Sabtu, 28 Agustus 2010

Hukum : Pedoman Bermasyarakat dan Berbangsa*

Sri Praptianingsih

Assalamualaikum War. Wab.
Pengantar
Kehidupan manusia tidak dapat dilepaskan dari hukum. sepanjang sejarah peradaban manusia, hukum berperan menciptakan suasana yang memungkinkan manusia merasa dilindungi, hidup berdampingan secara damai dan menjaga eksistensi manusia dengan segala aspek kehidupannya. Pembunuhan Habil oleh kakaknya Qabil, kemudian peristiwa melarikan diri Qabil karena penyesalan dan rasa bersalahnya, menghindarkan diri dari hukum menunjukkan adanya mekanisme hukum.
Ide negara hukum dari Aristoteles menyatakan bahwa yang memerintah dalam negara bukanlah manusia tetapi pikiran yang adil sudah muncul dan berkembang sejak 300 tahun SM. Keadilan memerintah kehidupan negara. Agar manusia bersikap adil itu dapat terjelma dalam kehidupan bernegara, manusia harus dididik menjadi warga yang baik dan bersusila. Benih ide negara hukum yang sudah ditaburkan sejak 2000 tahun yang lalu ternyata tidak dengan mudah tumbuh subur, berkembang untuk kemudian berbuah dengan kesejahteraan umat manusia pada umumnya, dan khususnya bagi masyarakat bangsa Indonesia.
Hukum sebagai pedoman perilaku manusia.
Hukum yang kita pahami pada umumnya adalah seperangkat aturan yang berisi norma/kaidah. Norma/kaidah merupakan pedoman yang harus dipatuhi. Dalam masyarakat, terdapat empat macam kaidah/norma, yaitu kaidah agama, kaidah susila, kaidah sopan santun dan kaidah hukum.
Kaidah agama berasal dari tuhan, kaidah susila bersumber pada hati nurani, kaidah sopan santun berasal dari tata krama pergaulan sedangkan kaidah hukum dibuat oleh penguasa yang sah/berwenang. Keberlakuan kaidah agama, susila dan sopan santun pada masyarakat tergantung pada masyarakat itu sendiri baik pelaku maupun masyarakat pada umumnya, karena isinya merupakan norma yang sudah diterima masyarakat yang bersangkutan. Terhadap ketiga kaidah tersebut, penguasa tidak mempunyai kewenangan untuk memaksakan penaatannya. Sehingga apabila ada pelanggaran terhadap kaidah tersebut ‘pemerintah’ hanya bisa sekedar menghimbau.

▸ **MATERI YANG DIBERIKAN**
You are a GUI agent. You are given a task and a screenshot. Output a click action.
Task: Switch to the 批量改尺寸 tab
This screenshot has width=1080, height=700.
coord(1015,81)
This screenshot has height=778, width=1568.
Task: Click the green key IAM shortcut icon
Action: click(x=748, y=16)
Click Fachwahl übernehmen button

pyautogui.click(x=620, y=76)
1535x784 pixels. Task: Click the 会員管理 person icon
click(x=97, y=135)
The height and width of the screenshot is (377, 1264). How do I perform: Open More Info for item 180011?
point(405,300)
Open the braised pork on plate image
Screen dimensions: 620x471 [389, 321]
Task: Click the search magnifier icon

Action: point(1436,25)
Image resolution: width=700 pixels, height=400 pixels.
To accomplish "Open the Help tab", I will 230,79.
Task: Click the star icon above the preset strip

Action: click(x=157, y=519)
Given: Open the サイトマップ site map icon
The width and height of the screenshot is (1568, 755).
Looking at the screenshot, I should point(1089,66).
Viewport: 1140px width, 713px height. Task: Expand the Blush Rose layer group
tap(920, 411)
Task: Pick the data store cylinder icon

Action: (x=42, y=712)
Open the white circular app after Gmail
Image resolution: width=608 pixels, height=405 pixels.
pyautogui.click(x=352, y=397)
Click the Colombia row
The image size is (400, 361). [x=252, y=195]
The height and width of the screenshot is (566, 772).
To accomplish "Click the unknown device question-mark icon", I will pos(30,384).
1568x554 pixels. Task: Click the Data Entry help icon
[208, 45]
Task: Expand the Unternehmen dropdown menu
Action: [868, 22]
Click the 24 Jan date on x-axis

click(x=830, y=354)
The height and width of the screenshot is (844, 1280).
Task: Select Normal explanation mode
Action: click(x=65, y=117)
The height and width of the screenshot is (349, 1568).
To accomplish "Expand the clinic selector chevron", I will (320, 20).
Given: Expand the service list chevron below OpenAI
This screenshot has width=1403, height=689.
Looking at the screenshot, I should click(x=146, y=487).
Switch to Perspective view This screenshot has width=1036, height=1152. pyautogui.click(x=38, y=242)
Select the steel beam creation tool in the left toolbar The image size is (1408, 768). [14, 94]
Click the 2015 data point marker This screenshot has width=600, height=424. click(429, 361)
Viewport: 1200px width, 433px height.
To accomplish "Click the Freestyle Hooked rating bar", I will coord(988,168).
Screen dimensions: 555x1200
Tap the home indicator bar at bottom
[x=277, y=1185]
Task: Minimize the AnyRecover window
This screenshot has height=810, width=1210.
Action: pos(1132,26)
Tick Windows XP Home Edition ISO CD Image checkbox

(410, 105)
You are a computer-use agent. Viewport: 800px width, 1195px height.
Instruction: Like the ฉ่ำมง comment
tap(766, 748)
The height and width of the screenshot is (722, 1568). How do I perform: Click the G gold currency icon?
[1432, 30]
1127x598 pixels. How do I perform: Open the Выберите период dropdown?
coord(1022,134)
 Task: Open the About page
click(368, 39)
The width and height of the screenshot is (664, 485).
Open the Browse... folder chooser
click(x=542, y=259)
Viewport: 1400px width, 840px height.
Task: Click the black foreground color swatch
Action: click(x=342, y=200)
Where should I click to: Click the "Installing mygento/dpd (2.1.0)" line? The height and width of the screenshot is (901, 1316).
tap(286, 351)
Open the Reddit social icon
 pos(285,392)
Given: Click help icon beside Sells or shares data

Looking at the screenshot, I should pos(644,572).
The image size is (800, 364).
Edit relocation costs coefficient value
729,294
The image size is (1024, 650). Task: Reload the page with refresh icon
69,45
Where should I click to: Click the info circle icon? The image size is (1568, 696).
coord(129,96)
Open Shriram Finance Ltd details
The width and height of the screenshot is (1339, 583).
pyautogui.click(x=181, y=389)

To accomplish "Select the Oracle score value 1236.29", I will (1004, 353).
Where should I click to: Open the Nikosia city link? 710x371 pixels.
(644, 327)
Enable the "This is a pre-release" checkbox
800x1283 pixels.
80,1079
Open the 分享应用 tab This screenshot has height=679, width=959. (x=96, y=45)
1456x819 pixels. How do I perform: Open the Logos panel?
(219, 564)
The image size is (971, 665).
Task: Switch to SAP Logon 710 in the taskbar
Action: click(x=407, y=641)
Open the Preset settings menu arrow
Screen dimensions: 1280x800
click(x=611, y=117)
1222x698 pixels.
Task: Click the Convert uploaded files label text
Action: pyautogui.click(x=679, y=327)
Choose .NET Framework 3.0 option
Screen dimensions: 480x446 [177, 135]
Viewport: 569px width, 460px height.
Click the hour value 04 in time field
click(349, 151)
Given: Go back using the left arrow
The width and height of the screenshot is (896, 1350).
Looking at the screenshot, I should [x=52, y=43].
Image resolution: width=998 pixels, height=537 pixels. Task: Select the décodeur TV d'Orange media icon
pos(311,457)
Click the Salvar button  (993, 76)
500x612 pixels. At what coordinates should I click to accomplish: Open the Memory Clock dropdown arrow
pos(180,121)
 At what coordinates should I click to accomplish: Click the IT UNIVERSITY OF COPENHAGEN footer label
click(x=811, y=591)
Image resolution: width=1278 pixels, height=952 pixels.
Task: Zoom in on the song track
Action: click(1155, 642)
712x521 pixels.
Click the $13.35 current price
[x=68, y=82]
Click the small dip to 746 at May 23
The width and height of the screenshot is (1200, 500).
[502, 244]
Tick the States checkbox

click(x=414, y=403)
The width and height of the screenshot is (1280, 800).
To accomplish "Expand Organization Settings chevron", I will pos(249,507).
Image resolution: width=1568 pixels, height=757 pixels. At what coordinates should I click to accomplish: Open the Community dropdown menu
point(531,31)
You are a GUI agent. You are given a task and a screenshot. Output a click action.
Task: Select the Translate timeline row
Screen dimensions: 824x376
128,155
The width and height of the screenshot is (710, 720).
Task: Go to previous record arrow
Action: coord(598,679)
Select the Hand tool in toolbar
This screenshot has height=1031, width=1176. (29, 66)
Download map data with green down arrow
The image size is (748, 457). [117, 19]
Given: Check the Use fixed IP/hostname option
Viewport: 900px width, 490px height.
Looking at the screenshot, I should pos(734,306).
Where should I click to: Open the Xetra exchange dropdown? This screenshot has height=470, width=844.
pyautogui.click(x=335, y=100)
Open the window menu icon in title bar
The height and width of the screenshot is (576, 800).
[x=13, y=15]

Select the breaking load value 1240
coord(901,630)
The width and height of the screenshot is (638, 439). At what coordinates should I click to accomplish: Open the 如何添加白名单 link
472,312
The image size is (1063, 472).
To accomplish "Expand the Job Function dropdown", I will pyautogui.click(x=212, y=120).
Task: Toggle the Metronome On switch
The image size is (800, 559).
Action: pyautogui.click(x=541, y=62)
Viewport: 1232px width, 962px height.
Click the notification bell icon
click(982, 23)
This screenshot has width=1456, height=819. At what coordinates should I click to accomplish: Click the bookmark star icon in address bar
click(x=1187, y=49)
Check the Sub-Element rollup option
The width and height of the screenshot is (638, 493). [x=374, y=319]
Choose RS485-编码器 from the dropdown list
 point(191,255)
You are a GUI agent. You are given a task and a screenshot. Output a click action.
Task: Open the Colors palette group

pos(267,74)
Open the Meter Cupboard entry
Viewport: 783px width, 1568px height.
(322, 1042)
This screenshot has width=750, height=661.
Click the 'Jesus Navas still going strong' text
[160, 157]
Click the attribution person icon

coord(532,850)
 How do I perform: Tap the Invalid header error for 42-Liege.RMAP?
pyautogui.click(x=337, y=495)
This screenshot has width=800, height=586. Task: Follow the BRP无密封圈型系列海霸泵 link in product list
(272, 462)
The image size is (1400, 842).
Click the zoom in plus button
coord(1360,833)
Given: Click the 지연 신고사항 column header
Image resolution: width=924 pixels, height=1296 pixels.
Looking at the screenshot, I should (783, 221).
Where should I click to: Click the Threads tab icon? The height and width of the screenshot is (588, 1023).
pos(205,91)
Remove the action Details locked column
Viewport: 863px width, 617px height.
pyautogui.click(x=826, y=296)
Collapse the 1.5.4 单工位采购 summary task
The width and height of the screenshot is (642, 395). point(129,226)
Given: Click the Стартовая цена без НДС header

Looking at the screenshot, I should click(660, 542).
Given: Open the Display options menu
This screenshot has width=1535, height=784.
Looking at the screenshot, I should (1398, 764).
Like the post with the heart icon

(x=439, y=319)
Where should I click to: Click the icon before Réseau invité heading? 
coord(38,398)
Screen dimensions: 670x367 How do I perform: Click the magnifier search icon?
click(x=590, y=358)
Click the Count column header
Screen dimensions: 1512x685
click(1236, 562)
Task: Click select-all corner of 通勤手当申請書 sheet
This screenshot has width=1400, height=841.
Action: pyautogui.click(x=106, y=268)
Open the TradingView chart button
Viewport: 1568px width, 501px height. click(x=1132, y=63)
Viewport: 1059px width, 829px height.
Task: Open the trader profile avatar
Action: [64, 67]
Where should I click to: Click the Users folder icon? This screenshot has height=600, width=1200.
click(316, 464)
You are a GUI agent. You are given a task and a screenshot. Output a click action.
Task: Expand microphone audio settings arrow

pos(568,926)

▸ **TUGAS TERTULIS 1**
Jawablah pertanyaan berikut berdasarkan halaman tentang hukum:
(a) Menurut halaman itu, sejak kapan ide negara hukum dari Aristoteles sudah muncul dan berkembang?
(b) Apa saja empat macam kaidah/norma yang terdapat dalam masyarakat?
(c) Siapa yang membuat kaidah hukum?
▸ **TUGAS TERTULIS 2**
Ubah paragraf pada halaman tentang hukum yang diawali "Kaidah agama berasal dari tuhan" menjadi daftar singkat yang tetap memuat fakta utamanya.

▸ **JAWABAN AKHIR 1**
(a) Sejak 300 tahun SM.
(b) Kaidah agama, kaidah susila, kaidah sopan santun, dan kaidah hukum.
(c) Penguasa yang sah/berwenang.

▸ **JAWABAN AKHIR 2**
- Sumber kaidah: agama dari Tuhan, susila dari hati nurani, sopan santun dari tata krama pergaulan, dan hukum dibuat oleh penguasa yang sah/berwenang.
- Berlakunya kaidah agama, susila, dan sopan santun bergantung pada masyarakat itu sendiri karena isinya norma yang sudah diterima masyarakat.
- Penguasa tidak berwenang memaksakan ketaatan pada ketiga kaidah tersebut.
- Jika ada pelanggaran, pemerintah hanya bisa menghimbau.